=== PROBLEM REQUIREMENTS ===
Take the line that contains "The image size is (1528, 555)." and each line after it to the end of the data below, and set them down exactly, omitting pictures.

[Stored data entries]

┌────────

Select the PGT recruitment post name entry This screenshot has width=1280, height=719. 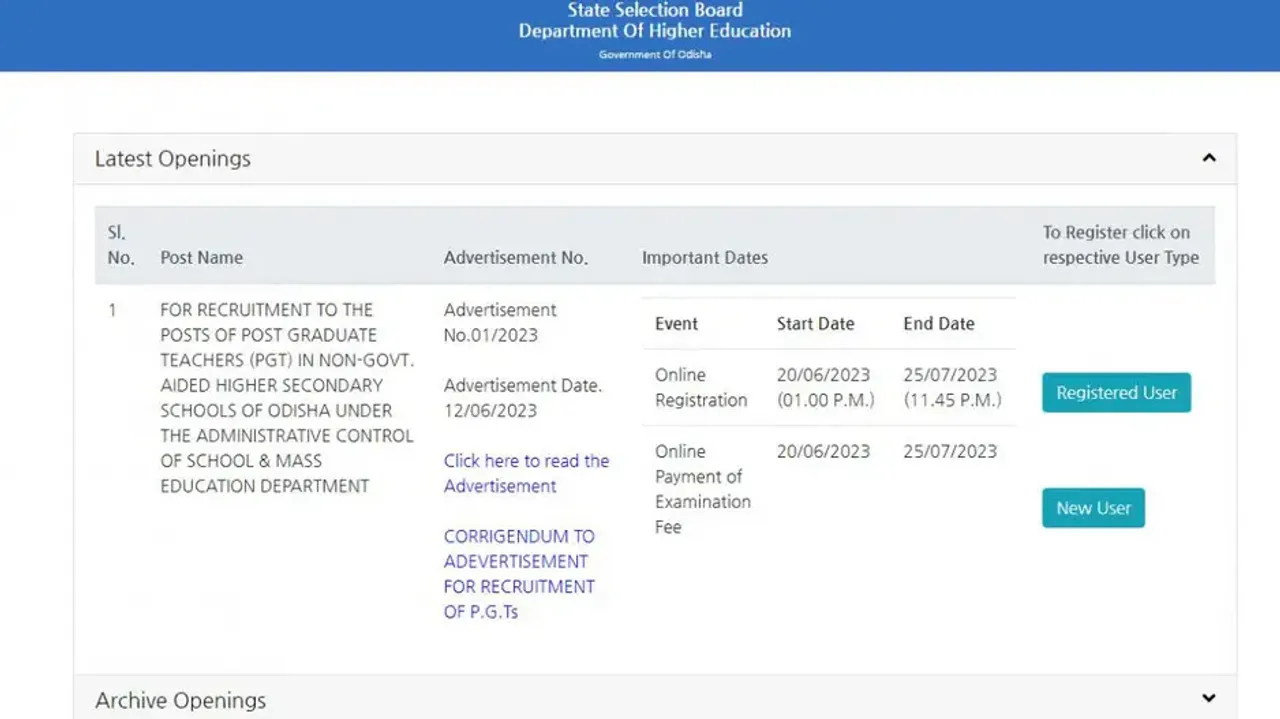(x=287, y=397)
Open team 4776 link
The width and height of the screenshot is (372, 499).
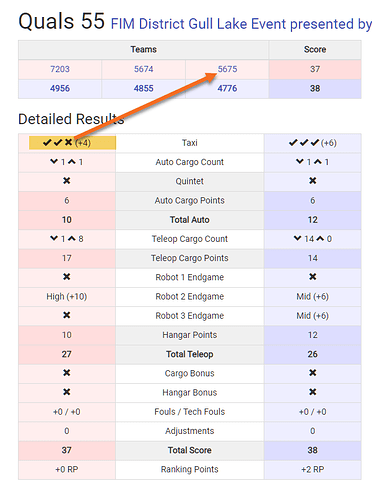227,88
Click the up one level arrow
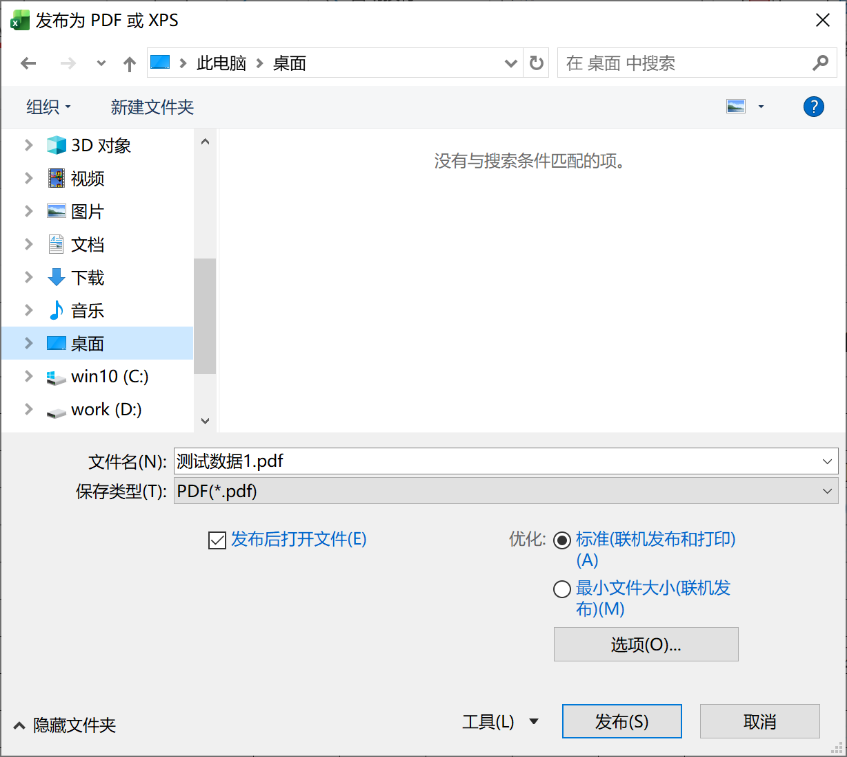Screen dimensions: 847x757 click(x=129, y=63)
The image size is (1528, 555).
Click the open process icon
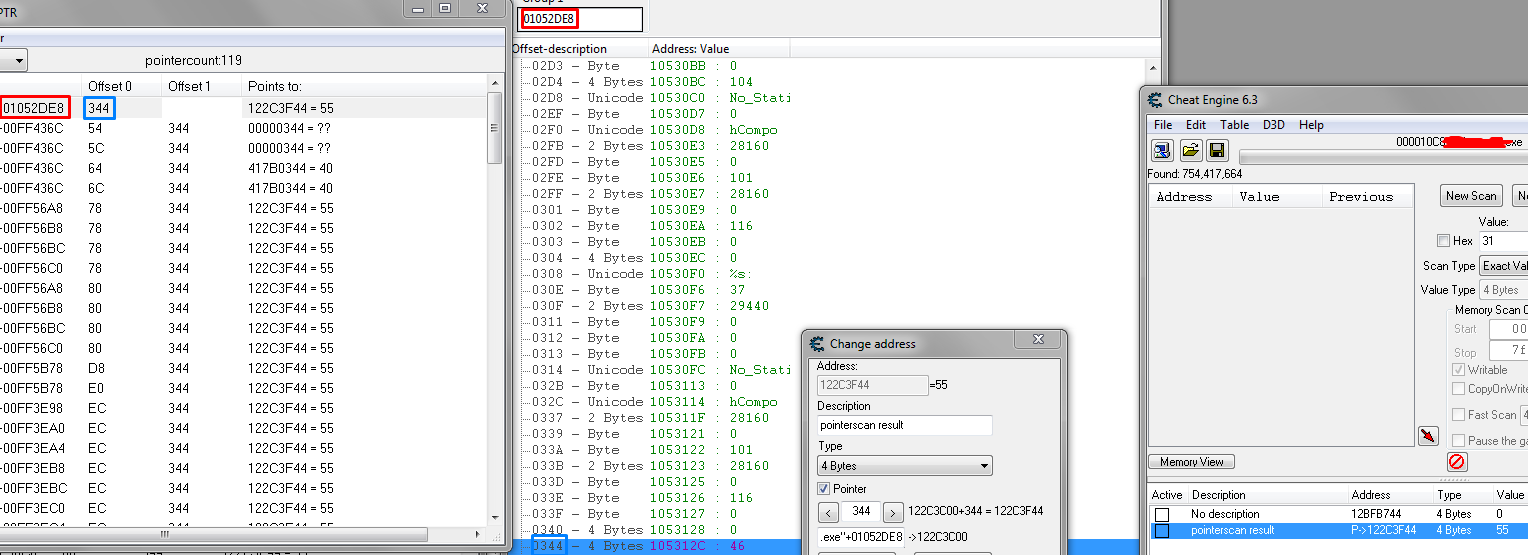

└────────

=== EXERCISE RESPONSE ===
The image size is (1528, 555).
Click the open process icon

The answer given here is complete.